Tons : Je doute que les affirmations de M. Illich correspondent à la réalité. Je suis administrateur de la Sécurité sociale et j’aimerais partir de la notion de maladie telle que nous l’entendons. Pour nous, est malade qui se sent malade. Il a le droit d’aller chez le médecin à nos frais.

La jurisprudence n’a cessé d’élargir la notion de maladie au cours des décennies écoulées. Selon la jurisprudence fédérale en matière sociale, il y a maladie et nécessité de traitement médical chaque fois qu’un individu s’écarte de la norme de l’homme bien portant, chaque fois que le traitement médical peut laisser espérer une atténuation de la maladie, un soulagement de la souffrance, une conservation de la capacité de travail. Or, au début des années trente encore, les maux de la sénescence passaient chez nous pour les conséquences d’une évolution naturelle qui ne devait pas être considérée comme une maladie et ne relevait pas d’un traitement médical. Aujourd’hui, nous accordons le traitement aux vieillards, et particulièrement aux retraités.

Les maladies congénitales également sont de nos jours traitées plus tôt. Jusqu’en 1950, un enfant né- avec une luxation de la hanche n’avait droit à une opération que lorsqu’il ressentait une douleur aiguë, c’est-à-dire, dans bien des cas, vers l’âge de douze ans. Par la suite, la justice fédérale a admis l’absurdité de cette position. C’est ainsi que la notion de maladie n’a cessé d’être élargie, et cela souvent malgré la résistance des caisses de maladie. Car le coût est très élevé : durant la première décennie d’assurance-maladie – celle-ci a été introduite chez nous en 1883 – nous avions, pour 100 assurés, 75 certificats de maladie par an. En 1910, nous étions à 125 certificats, en 1928 à 250. Après 1945, nous arrivons à 350 certificats et, actuellement, nous en sommes à 650 certificats par 100 assurés et par an.

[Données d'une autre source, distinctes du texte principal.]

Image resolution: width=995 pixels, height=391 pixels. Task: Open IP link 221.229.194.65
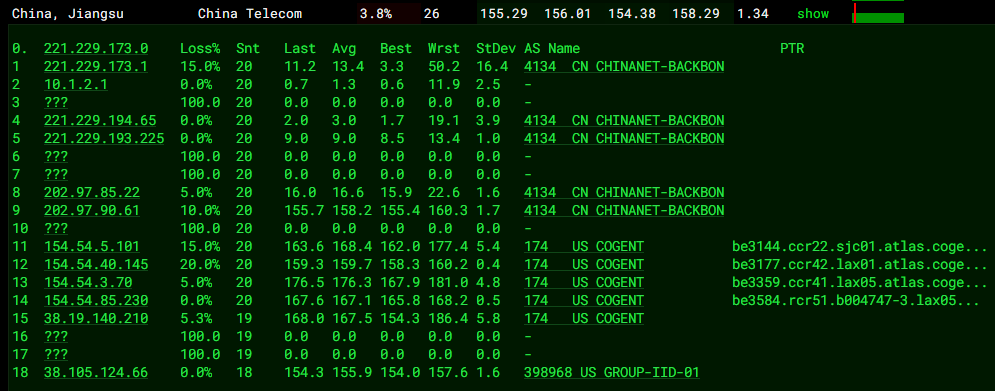coord(100,120)
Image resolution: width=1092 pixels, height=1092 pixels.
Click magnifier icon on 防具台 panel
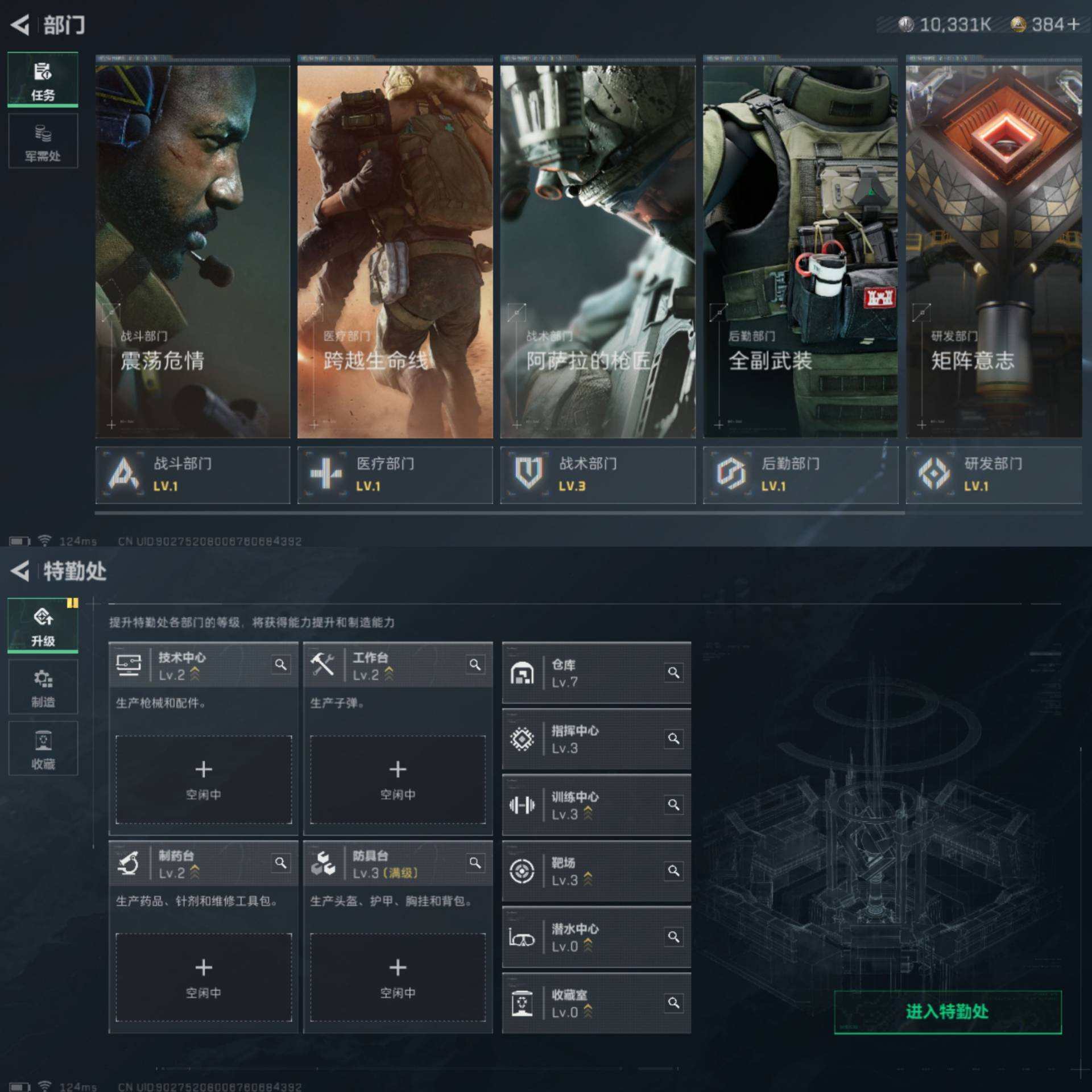475,863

Le fait que les retraités et la famille de l’assuré soient désormais couverts par l’assurance n’est évidemment pas étranger à cette croissance vertigineuse. Mais les exigences de chacun ont augmenté, elles aussi. En un sens, nous encourageons les assurés à devenir plus exigeants en les familiarisant, dans nos publications, avec la médecine préventive et le dépistage précoce. Nous avons cessé de culpabiliser et de mal noter les assurés qui se portent fréquemment malades, car nous avons reconnu l’inhumanité et aussi la fausseté de cette attitude : en examinant de plus près les cas de maladies récurrentes et mal déterminées – par exemple les maux d’estomac –, nous avons constaté que ces affections étaient très souvent liées au poste de travail ou à la situation familiale et qu’en montrant une réelle compréhension pour ces personnes, on peut faire cesser leur absentéisme.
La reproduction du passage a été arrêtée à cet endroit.